**Source excerpt:**
***

✍🏻 Professor Romance’s 5 ⭐️ Review: Saffron A. Kent’s My Darling Arrow ✍🏻

“You’re every guy’s nightmare, Salem. Because you’re the girl with too much love inside you.”

Overall Grade: ⭐️ ⭐️ ⭐️ ⭐️ ⭐️

I’m never quite sure why I’m surprised at Saffron A. Kent’s capacity to craft a romance. As I began reading her newest book, My Darling Arrow, each turn of the page reminded me why I adore her stories. I think when you read an author you get a sense of the things in life that are important to them as they spin their stories. For some, it’s social justice issues; for others, it’s simply to entertain. For even others, it’s to provide you with the most titillating $exual experiences. There is something about wanting to shock your readers. When you enter a Saffron A. Kent romance, you find a world of psychology, namely psychology of the human spirit. Underscoring her characters’ journeys towards each other lies a truth about human nature, generally an emotional one. And My Darling Arrow is no different. In fact, the tenets of Kent’s brand of romance are found again and again in her stories, and it feels like wrapping yourself in an old family quilt, an heirloom of the past. There are qualities to her writing that pin you again and again to her pages, and My Darling Arrow, like her other books, fails to disappoint. And why? Here goes…

  1. Your heroines are these complex creatures. They are formed from inerrant beings. In other words, the guardians of their lives, parents, guardians, etc, have failed to allow them to exist in their personal truth. Instead, they do it at the cost of acceptance. In doing this, Kent’s heroines are resilient and insightful, setting them apart from society. They are not common, and it’s that quality that you, as the reader, adore, but more importantly, the hero of her story adores. In MDA, Salem is the wisest person in the book. She has the ability to see into the core of the hero, Arrow. And that’s necessary business toward drawing Arrow and Salem together. What I found interesting, and what I imagine most of Kent’s readers will miss, is that the name Salem means “peace.” In the story, Salem aligns herself with the Salem Witch Trials in describing her eyes and her heart as “witchy.” However, the true depth of Salem lies in the meaning behind her name because, through the brilliance of Kent’s writing, we realize quickly that she is the peace bridge for Arrow. That is compelling and interesting and gives you goosebumps when you realize the gravity of their relationship. We see these quirky, marginalized heroines over and over again in Kent’s romances, and she allows them to be the focus of her romances in ways that other romance authors fail to create.

***

**What this exercise asks:**
a - According to the book review, what does the name Salem mean?
b - In the listing, starting at the line containing "Select the ComplaintsCount column row" and ending at the line containing "click(1284, 712)", swap "crest" for "logo" and return only those lines.
The book review and the listing come from separate sources.

**Task inputs:**
***

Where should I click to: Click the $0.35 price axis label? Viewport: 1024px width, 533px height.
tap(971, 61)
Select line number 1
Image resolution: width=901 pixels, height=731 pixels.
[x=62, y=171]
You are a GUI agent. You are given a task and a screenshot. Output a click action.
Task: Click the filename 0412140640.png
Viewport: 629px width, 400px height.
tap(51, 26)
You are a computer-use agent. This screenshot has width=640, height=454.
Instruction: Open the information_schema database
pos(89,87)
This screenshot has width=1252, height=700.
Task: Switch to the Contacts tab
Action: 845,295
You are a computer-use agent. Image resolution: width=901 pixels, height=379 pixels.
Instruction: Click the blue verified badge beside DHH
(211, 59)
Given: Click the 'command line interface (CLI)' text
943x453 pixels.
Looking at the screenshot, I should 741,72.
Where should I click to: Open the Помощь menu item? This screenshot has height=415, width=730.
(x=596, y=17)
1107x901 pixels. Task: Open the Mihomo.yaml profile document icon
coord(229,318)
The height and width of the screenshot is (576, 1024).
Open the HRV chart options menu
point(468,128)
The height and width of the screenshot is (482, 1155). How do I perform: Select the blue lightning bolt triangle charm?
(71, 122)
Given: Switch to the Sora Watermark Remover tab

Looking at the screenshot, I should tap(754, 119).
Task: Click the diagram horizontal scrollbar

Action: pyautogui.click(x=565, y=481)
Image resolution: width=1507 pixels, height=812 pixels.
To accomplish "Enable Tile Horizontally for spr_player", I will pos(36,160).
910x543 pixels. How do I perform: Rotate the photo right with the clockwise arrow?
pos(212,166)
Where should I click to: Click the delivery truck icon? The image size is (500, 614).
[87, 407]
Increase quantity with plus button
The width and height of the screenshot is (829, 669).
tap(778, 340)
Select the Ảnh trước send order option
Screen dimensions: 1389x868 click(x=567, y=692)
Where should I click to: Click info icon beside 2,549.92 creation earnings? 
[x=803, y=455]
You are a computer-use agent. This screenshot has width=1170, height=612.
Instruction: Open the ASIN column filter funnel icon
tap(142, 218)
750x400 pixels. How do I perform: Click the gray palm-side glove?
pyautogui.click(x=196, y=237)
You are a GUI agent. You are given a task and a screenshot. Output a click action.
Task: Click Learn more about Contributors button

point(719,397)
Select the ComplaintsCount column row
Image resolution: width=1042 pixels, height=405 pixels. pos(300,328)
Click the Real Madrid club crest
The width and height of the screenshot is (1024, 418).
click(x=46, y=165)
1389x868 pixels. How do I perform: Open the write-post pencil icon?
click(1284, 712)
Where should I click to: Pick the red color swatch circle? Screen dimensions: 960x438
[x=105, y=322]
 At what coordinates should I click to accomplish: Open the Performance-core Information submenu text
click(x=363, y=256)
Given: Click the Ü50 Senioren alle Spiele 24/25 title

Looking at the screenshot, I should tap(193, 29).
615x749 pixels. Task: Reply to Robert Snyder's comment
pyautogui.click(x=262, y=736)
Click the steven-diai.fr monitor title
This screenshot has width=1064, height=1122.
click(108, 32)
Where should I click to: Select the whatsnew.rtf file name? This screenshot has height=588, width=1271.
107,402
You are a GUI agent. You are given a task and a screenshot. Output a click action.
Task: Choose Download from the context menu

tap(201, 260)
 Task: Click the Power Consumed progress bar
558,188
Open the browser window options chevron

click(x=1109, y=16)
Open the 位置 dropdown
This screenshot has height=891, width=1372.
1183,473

***

**Responses:**
a - Peace.

b -
Select the ComplaintsCount column row
Image resolution: width=1042 pixels, height=405 pixels. pos(300,328)
Click the Real Madrid club logo
The width and height of the screenshot is (1024, 418).
click(x=46, y=165)
1389x868 pixels. How do I perform: Open the write-post pencil icon?
click(1284, 712)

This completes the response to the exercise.